_WHAT TO PRODUCE_
Return the records that follow, matching each one exactly.

_RECORDS PROVIDED_
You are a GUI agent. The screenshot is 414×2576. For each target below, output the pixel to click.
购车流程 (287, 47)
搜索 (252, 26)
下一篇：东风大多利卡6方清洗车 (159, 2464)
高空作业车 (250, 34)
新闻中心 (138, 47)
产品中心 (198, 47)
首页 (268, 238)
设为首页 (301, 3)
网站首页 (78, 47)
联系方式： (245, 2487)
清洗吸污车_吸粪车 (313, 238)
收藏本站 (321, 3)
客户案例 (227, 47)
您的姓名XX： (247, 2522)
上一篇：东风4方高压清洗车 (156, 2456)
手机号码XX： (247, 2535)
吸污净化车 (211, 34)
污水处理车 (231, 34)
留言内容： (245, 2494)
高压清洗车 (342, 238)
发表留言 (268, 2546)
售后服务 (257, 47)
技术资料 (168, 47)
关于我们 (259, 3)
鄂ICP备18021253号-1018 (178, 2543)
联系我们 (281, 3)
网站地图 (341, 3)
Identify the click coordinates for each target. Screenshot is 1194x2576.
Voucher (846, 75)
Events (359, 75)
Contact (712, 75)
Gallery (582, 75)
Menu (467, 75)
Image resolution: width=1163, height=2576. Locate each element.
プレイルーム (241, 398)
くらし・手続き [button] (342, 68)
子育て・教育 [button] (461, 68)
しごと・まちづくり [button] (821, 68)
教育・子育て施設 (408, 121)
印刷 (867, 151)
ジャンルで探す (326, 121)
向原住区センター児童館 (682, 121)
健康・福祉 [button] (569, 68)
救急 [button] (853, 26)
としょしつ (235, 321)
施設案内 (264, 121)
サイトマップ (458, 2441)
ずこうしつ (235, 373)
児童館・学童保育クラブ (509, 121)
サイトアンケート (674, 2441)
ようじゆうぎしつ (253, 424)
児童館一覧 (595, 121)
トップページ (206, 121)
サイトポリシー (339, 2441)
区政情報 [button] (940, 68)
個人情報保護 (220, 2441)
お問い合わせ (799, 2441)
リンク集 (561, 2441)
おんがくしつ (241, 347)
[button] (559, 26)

_RESULT OF THIS TASK_
You are a GUI agent. The screenshot is 414×2576. For each target below, output the pixel to click.
购车流程 (287, 47)
搜索 (252, 26)
下一篇：东风大多利卡6方清洗车 (159, 2464)
高空作业车 (250, 34)
新闻中心 (138, 47)
产品中心 (198, 47)
首页 (268, 238)
设为首页 (301, 3)
网站首页 (78, 47)
联系方式： (245, 2487)
清洗吸污车_吸粪车 (313, 238)
收藏本站 (321, 3)
客户案例 (227, 47)
您的姓名XX： (247, 2522)
上一篇：东风4方高压清洗车 (156, 2456)
手机号码XX： (247, 2535)
吸污净化车 (211, 34)
污水处理车 (231, 34)
留言内容： (245, 2494)
高压清洗车 (342, 238)
发表留言 (268, 2546)
售后服务 (257, 47)
技术资料 (168, 47)
关于我们 (259, 3)
鄂ICP备18021253号-1018 (178, 2543)
联系我们 (281, 3)
网站地图 (341, 3)
Identify the click coordinates for each target. Screenshot is 1194x2576.
Voucher (846, 75)
Events (359, 75)
Contact (712, 75)
Gallery (582, 75)
Menu (467, 75)
Image resolution: width=1163, height=2576. Locate each element.
プレイルーム (241, 398)
くらし・手続き [button] (342, 68)
子育て・教育 [button] (461, 68)
しごと・まちづくり [button] (821, 68)
教育・子育て施設 (408, 121)
印刷 (867, 151)
ジャンルで探す (326, 121)
向原住区センター児童館 (682, 121)
健康・福祉 [button] (569, 68)
救急 [button] (853, 26)
としょしつ (235, 321)
施設案内 (264, 121)
サイトマップ (458, 2441)
ずこうしつ (235, 373)
児童館・学童保育クラブ (509, 121)
サイトアンケート (674, 2441)
ようじゆうぎしつ (253, 424)
児童館一覧 (595, 121)
トップページ (206, 121)
サイトポリシー (339, 2441)
区政情報 [button] (940, 68)
個人情報保護 (220, 2441)
お問い合わせ (799, 2441)
リンク集 (561, 2441)
おんがくしつ (241, 347)
[button] (559, 26)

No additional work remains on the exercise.